Barriers to Continuous Improvement : Why Your Team is Falling Short
Obstacle #1: Change is a Difficult Thing to Facilitate
Continuous improvement is a state all teams strive to achieve, but few actually realize. The status quo is too often acceptable, and many teams and organizations find it difficult to try new approaches or sustain prolonged bursts of productivity before eventually slipping back into mediocrity. The result is low output and low morale. As a manager, you need to find an effective way to shake things up and facilitate change.
Obstacle #2: Employees Don’t Feel Empowered
Change does not happen without effective retrospectives (review periods) that encourage team members to come together, their collective perspective, and to identify potential improvements for processes, operations, and innovations. This is the very key to continuous development. The only problem is running productive retrospectives and seeing the takeaways from those meetings actually acted on and realized isn’t always easy.
Unless a team can facilitate a culture of change and empower its employees to act on improvement ideas, then the team will struggle to reach a state of continuous improvement.
Making Change Part of Your Operating Process
One of the biggest reasons change doesn’t happen is that it is not considered part of the standard operations of the team. By making change part of the team’s operations, a team can facilitate a culture that encourages change. Here are two tips to get you going in the right direction:
- Make time for change: Set aside a certain period of time in planning that is dedicated toward working on the top change opportunity identified each retrospective period. This can be anywhere from 5 to 15 percent of a team’s time depending on how aggressively the team is pursuing change and its capability to identify change opportunities. The key is to start off with smaller changes that are more manageable and taking on bigger ones until the team finds its sweet spot. By making the team aware of this time allocation, the team will see that change is expected and see it as part of the operating process.
- Incentivize change: Teams should establish incentives or awards for team members who identify top change opportunities. Doing so will encourage team members to get more involved in the identification process. Typically, rewards are more effective than punishments in helping drive a culture of change.
Happiness as a Barometer for Change
About a month ago, I completed Jeff Sutherland’s Certified Scrum Product Owner (CSPO) Training. In that training, Jeff introduced the idea of the “Happiness Index”, a very simple way for teams to encourage more participation in retrospectives and get team members thinking about improvement opportunities.
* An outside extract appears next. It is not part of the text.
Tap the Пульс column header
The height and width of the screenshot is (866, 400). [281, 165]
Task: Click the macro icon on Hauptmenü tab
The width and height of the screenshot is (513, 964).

What Jeff has learned from studying high-performing teams over several years is that highly productive teams are very happy relative to other teams. Consequently, asking team members about their happiness level and then asking what would make them happier actually inspires them to bring forth process improvement ideas that lead to improved productivity.
We are still in the early days of trying this out at OpenView Labs, but can already see it bringing new ideas to our retrospectives. The way we have implemented this idea is to ask every team member the following questions during team retrospectives:
- How happy are you on a 1 to 10 scale, where 10 is the high?
- What would make you happier?
What we have found is that answering these questions helps team members identify areas for improvement. The key is that this conversation needs to be focused around work, the environment, processes, and things that have an impact on productivity. The facilitator of the retrospective needs to ensure the conversation is focused by framing the question. This will help the team get the most out of its retrospective.
A team effort: Collective perspective far outweighs individual perspective when trying to identify process gaps, productivity improvement, and innovation opportunities. So a key to success is getting the full team involved in the change identification process.